De même, Maxime se situe lui aussi dans cette
logique du retour salvateur. Sauf que, contrairement à Jende qui est au
centre de l'action, Maxime plaint plutôt ceux qui ne voient pas les
choses dans la même logique que Jende. Pour lui, le retour est quelque
chose d'impératif, car :
Il lui semblait ironique de constater que d'autres
étaient expulsés par dizaines de milliers depuis un moment, quand
ils auraient tout donné pour rester là [...] sans espoir de faire
fortune, sans possibilités de revoir leurs proches. Ils étaient
des silhouettes sombres dans un pays qui leur criait quotidiennement son rejet.
(CAC : 51)
Maxime n'arrive pas à admettre que des
personnes sans espoirs aussi bien de faire fortune que de revoir leurs proches
n'arrivent pas à se rendre compte que le bonheur n'est pas dans ce pays
et qu'il faut retourner auprès des siens.

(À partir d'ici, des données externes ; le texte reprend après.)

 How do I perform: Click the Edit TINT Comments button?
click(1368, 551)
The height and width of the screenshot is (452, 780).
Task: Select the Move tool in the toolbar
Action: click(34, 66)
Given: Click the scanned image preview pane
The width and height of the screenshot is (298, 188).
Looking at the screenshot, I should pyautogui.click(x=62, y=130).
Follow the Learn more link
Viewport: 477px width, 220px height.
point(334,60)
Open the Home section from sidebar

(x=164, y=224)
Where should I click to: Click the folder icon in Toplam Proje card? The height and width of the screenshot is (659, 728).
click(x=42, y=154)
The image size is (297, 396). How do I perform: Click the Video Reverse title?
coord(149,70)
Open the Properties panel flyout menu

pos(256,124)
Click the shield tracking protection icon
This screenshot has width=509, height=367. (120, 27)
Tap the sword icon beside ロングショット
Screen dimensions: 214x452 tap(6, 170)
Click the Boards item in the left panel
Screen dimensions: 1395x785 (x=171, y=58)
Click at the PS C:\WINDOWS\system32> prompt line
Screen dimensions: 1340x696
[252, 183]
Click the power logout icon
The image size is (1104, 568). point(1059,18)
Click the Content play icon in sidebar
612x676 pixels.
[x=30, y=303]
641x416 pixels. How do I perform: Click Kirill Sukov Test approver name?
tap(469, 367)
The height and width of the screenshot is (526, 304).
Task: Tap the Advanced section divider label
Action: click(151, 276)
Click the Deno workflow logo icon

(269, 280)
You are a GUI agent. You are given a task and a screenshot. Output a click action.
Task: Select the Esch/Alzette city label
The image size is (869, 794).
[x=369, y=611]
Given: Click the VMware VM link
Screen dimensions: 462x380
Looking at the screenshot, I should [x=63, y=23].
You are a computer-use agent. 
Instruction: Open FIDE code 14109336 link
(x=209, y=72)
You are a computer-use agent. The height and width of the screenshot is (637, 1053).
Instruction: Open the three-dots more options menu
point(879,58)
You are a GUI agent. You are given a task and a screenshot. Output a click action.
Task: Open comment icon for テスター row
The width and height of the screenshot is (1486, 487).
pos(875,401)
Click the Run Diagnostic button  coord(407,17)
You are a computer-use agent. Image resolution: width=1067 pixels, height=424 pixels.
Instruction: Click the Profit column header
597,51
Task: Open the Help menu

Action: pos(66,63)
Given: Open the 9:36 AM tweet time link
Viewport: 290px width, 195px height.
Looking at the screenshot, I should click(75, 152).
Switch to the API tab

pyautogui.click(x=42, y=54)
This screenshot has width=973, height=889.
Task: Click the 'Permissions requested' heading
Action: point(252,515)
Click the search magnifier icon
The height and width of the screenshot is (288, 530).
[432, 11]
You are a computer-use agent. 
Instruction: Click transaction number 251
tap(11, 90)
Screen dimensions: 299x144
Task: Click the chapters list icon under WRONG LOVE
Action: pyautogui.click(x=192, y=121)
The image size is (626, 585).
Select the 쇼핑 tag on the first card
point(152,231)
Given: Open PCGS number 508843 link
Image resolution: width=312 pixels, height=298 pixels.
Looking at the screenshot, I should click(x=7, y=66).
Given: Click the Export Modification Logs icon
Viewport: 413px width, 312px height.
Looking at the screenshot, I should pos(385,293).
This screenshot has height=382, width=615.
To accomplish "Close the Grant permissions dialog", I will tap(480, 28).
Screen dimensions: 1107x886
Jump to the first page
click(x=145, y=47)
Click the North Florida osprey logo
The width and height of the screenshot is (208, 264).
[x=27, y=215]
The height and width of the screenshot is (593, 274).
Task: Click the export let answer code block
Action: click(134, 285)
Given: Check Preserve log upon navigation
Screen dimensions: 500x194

Deux éléments
sont mis en exergue dans ses propos : « revoir leurs proches » ;
« faire fortune ». Maxime considère ces deux
éléments comme des besoins de base pour toute personne. Il faut
noter que l'expression « faire fortune » ici ne doit pas être
assimilée à une avidité au gain. Si Maxime utilise cette
expression, c'est relativement à l'état d'esprit qui anime ces
personnages. Pour eux, l'Occident est le lieu où l'on « fait
fortune ». L'expression dans ce contexte va dans le sens de la
réussite d'un point de vue financier. Alors, réussir dans la vie
tout en ayant ses proches à ses côtés, voilà ce que
Maxime prend pour besoin fondamentaux. Pourtant, rester dans ce pays de
rêve constitue de facto un handicap à la réalisation de ces
objectifs. En gros, il s'agit même de deux réalités
opposées. Il est donc curieux, à son avis, de constater que des
personnes ne veulent pas admettre cette évidence. Étant
donné que le pays d'accueil est incompatible avec ces aspirations,
Maxime trouve que rentrer est le seul moyen d'y parvenir. Il faut retourner au
pays natal si l'on veut se libérer des chimères. Maxime et Jende
partagent ce point de vue et sont convaincus de ce que rester errer en Occident
emprisonne l'individu sur un plan personnel. Toutefois, choisir de le faire,
c'est aussi s'affranchir d'un point de vue administratif.